British court freezes USD 1 million in extorted Bitcoin

A British High Court, the second highest judicial authority in Great Britain, has issued an emergency order against Bitcoin assets stolen by a blackmailing Trojan from a Canadian insurance company.

On 17th January the court published documents showing that more than 1,000 of the insurer’s computers were infected and disabled as part of the “ransomware” hacker attack. The Trojan had encrypted the files on the infected computers in order to blackmail the insurance company with the corresponding decryption. The attackers had demanded funds of 1.2 million US dollars in Bitcoin (BTC) for this purpose.

The insurance company in turn had its own insurance policy to protect against hacker attacks, which paid the hackers $950,000. In return, the company was given a decryption program that would unlock all infected files 24 hours after payment was received.

However, it took the insurer a total of 10 days to get all systems fully functional again. Besides the 1,000 infected computers, 20 servers were also infected.


Bitfinex is to disclose data

The insurer then commissioned the block chain researchers from Chainalysis to track the captured Bitcoin. The analysis showed that 96 BTCs were washed directly via the Bitfinex crypto exchange. As a result, the court has now ordered Bitfinex to disclose information about the owner of the account who received the blackmailed funds on December 12, 2019.

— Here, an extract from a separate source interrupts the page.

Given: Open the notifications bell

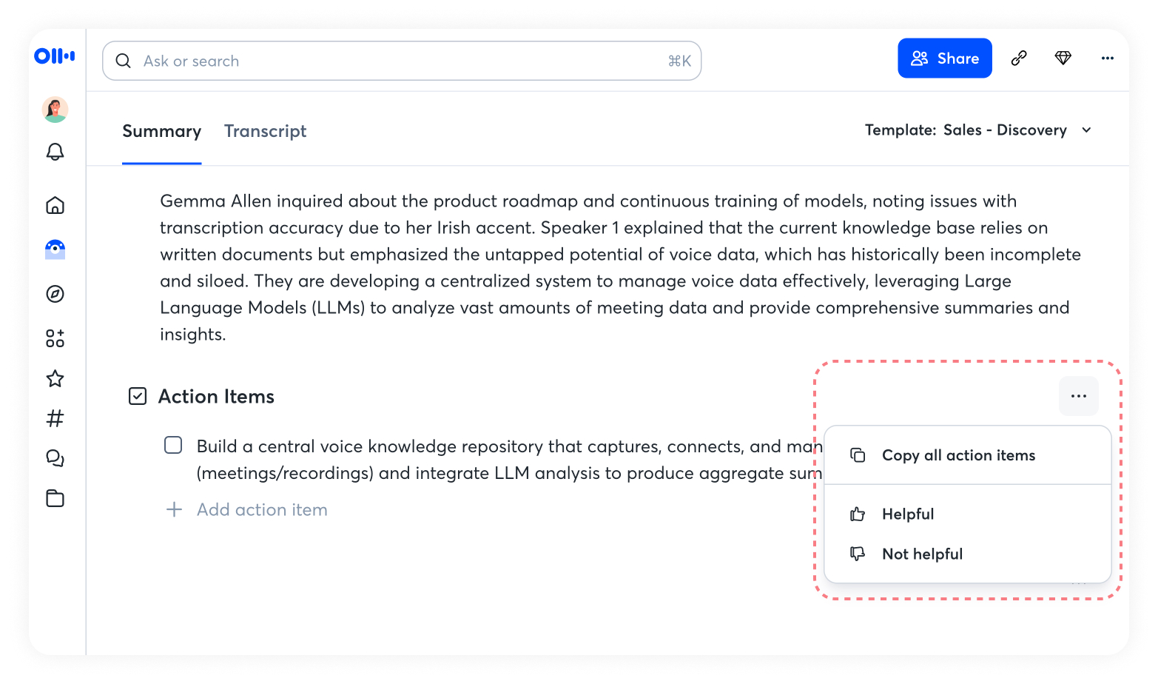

At Cointelegraph’s request, Bitfinex did not want to give any concrete details on the matter, but the crypto exchange emphasized its willingness to cooperate with the court:

“Bitfinex has a robust system that allows us to easily cooperate with law enforcement agencies and litigants. In this case we have worked with the aggrieved party to trace the stolen Bitcoin and to our knowledge the aggrieved party is no longer focused on Bitfinex. It appears Bitfinex is no longer involved in this incident.”

According to a report in the New Money Review on 25 January, however, the court case is still pending. Darragh Connell, the insurance company’s lawyer, states in this connection: “There will soon be further hearings on Mr Justice Bryan’s provisional court decision, the case alone will take over […] As this is only provisional jurisdiction, my client’s claim must also be heard separately before the London Commercial Court.

Ransomware attacks or blackmailing Trojans are becoming increasingly popular among hackers, and they are getting better and better. As Cointelegraph reported in December 2019, the Texas data center paid CyrusOne $600,000 in Bitcoin to unlock their own devices after such an attack.

In June 2019, hackers again managed to infect the systems of Riviera Beach City Council, enabling them to encrypt government documents. The US state of Florida then also paid 600,000 US dollars in BTC to the attackers to recover the files.